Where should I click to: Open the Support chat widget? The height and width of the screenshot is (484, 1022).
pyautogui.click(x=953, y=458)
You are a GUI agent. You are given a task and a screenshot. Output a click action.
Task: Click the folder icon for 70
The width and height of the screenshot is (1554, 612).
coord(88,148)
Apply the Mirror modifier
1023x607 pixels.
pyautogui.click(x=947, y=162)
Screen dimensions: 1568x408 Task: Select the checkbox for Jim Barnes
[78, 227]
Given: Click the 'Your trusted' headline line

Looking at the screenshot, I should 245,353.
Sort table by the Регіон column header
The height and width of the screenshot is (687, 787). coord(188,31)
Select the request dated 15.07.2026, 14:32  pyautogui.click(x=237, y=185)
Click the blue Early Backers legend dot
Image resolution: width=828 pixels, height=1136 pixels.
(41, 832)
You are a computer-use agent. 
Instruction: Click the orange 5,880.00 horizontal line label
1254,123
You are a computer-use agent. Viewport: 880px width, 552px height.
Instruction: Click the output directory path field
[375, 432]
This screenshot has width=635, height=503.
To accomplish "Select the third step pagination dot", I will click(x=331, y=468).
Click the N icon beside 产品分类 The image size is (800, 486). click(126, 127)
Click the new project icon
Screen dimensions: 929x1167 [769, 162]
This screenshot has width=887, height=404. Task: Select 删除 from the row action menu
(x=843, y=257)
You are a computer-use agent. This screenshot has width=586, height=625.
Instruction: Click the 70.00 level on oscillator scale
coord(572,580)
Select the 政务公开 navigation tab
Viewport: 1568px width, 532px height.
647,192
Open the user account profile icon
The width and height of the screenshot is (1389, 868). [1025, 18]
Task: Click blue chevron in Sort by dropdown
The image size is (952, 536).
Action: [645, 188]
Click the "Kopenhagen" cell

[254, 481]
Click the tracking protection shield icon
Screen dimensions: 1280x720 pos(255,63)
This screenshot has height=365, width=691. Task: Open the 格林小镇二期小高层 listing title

Task to carry out
Take every line from the data that includes the word "agent".

Answer box
You are a GUI agent. You are given a task and a screenshot. Output a click action.
You are a computer-use agent. 
You are a computer-use agent. Viewport: 880px width, 552px height.
You are a computer-use agent. This screenshot has width=586, height=625.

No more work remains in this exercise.